Les barbares ont quelques circonstances atténuantes. On colle aux deux jurons, avant et après, des termes qui entretiennent la confusion. Ainsi : ah ! zut ! ah ! merde ! ; et puis zut ! et puis merde ! ; oh ! et puis zut ! oh ! et puis merde ! ; zut alors ! merde alors ! ; ah ! zut alors ! ah ! merde alors ! Sans oublier les répétitions du juron lui-même : zut, zut et zut ! merde, merde et merde !
Mais enfin, confondre zut ! et merde ! c’est comme si on confondait mince ! et crotte ! On ne lance pas l’un pour l’autre comme si l’un égalait l’autre. Il y a des nuances, que diable ! Mais celles-ci étant peu perceptibles aux oreilles des nouveaux ignorants, nous devons bien constater que l’on dit de moins en moins zut ! et de plus en plus merde ! Zut ! est recouvert par merde !, submergé, étouffé… Allégorie de l’impitoyable monde moderne.

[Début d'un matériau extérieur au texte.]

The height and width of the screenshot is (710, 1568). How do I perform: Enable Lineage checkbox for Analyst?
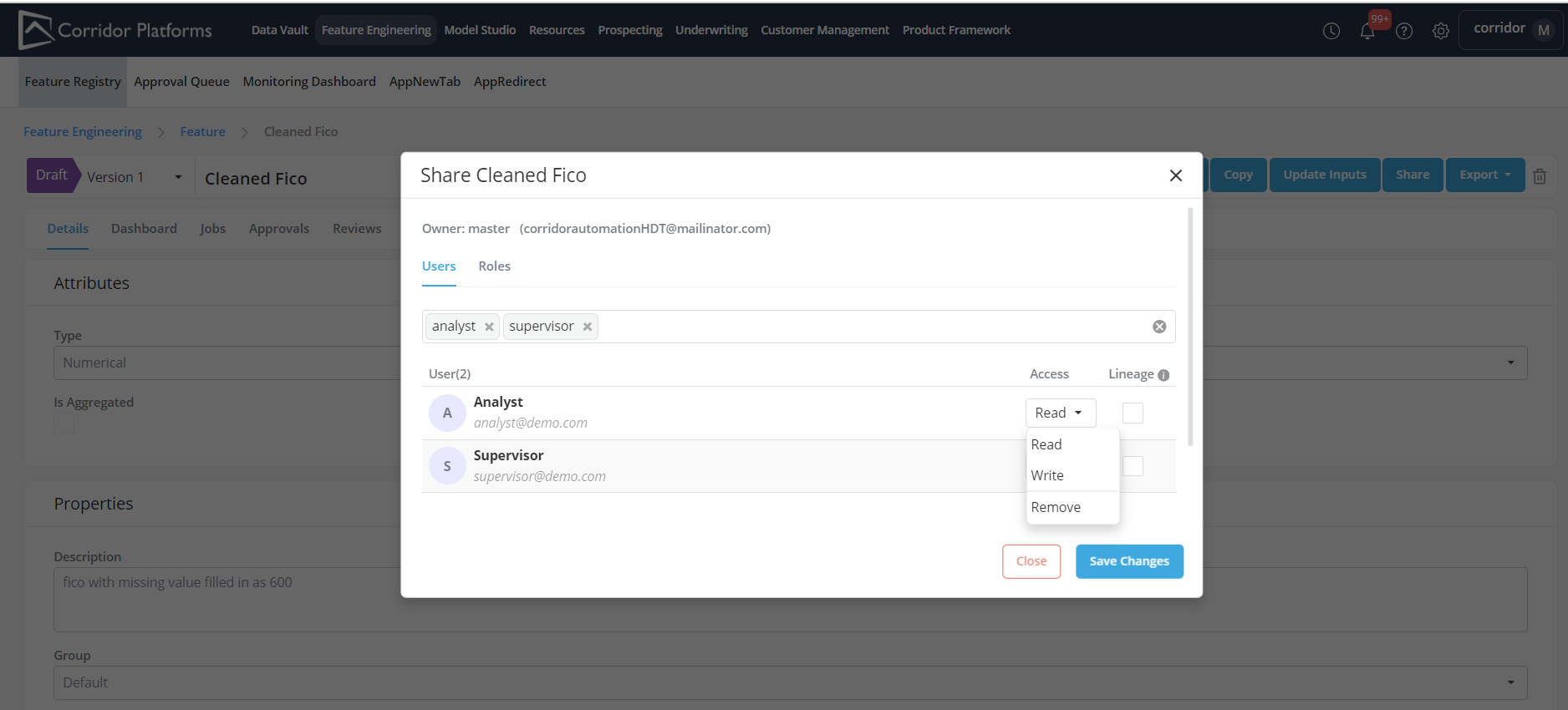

Zut ! et merde ! sont employés pour manifester de la surprise, de la déception, du dépit, de la colère. Mais la contrariété inopinée qui déclenche le juron est beaucoup moins grave, et de conséquence moindre, pour un zut ! que pour un merde ! Exemple : « Zut ! j’ai oublié d’appeler mon neveu », « Merde ! j’ai oublié mes clés. » Le neveu, ce n’est pas dramatique, sera appelé dans l’heure qui vient, alors qu’il faudra téléphoner à un serrurier — l’attente, le coût, forte exaspération contre l’étourderie — pour pouvoir ouvrir la porte. Qui n’entend que « Merde ! j’ai oublié d’appeler mon neveu » et « Zut ! j’ai oublié mes clés » ne sonnent pas juste ?

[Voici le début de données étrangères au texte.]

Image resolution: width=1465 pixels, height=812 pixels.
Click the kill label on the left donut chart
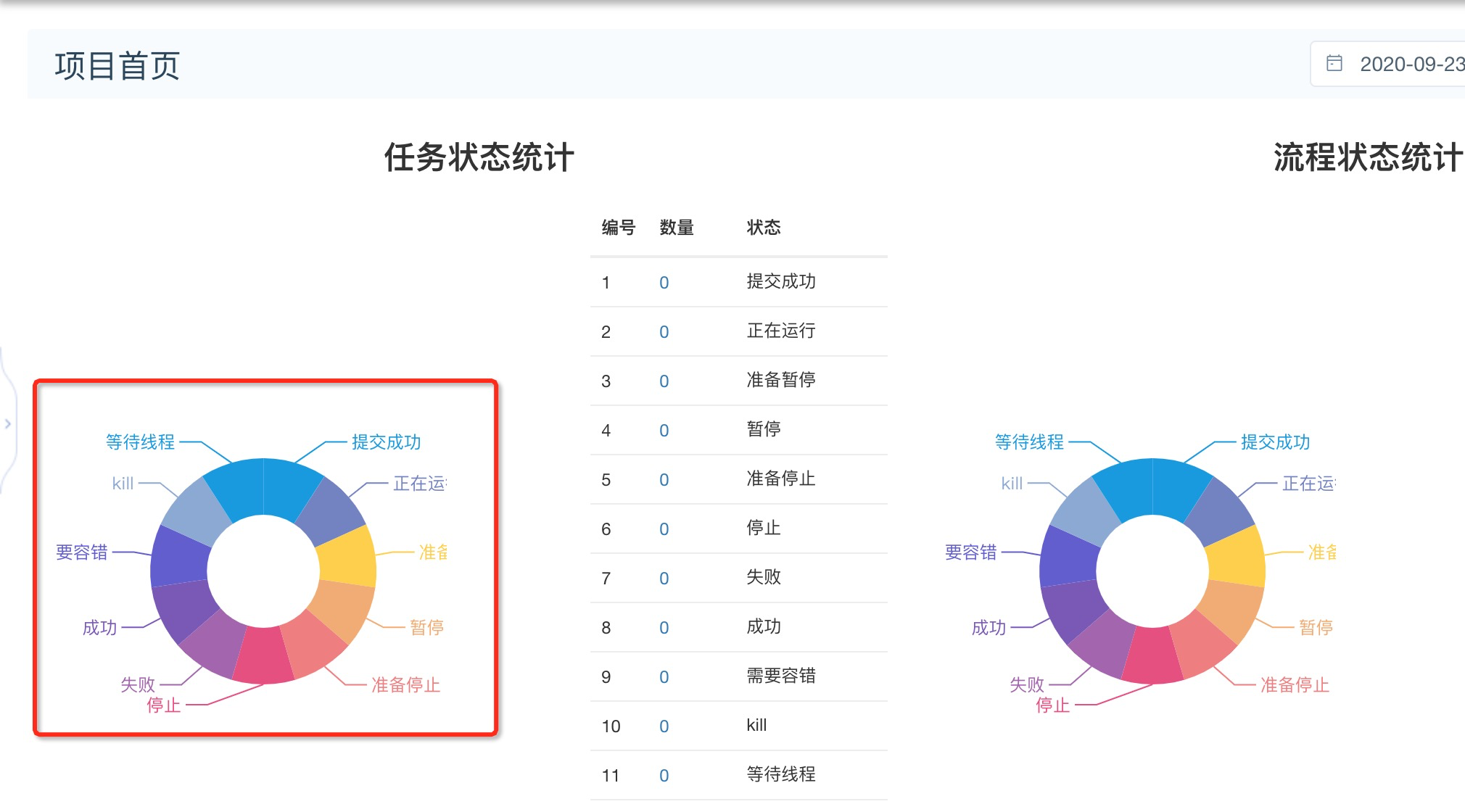point(122,484)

Autre exemple : « Et je leur dis zut ! à toutes ces ménagères de moins de cinquante ans qui font les programmes de la télé », « Et je leur dis merde ! à tous ces vieux politiciens toujours sur l’estrade. » Qui ne comprend que pour les ménagères, si néfaste soit leur influence sur la télévision, le merde ! serait déplacé et que, pour les vieux politiciens, tant est ridicule leur cramponnement, le zut ! manquerait d’énergie ?
Enfin, avec zut ! on est toujours dans l’interjection, dans la brièveté, alors qu’avec merde ! on a le choix entre le mot court, lancé comme un postillon, ou le vocable sur lequel la voix traîne : mêêêêêêrde !
Le livre est fini.
Zut alors !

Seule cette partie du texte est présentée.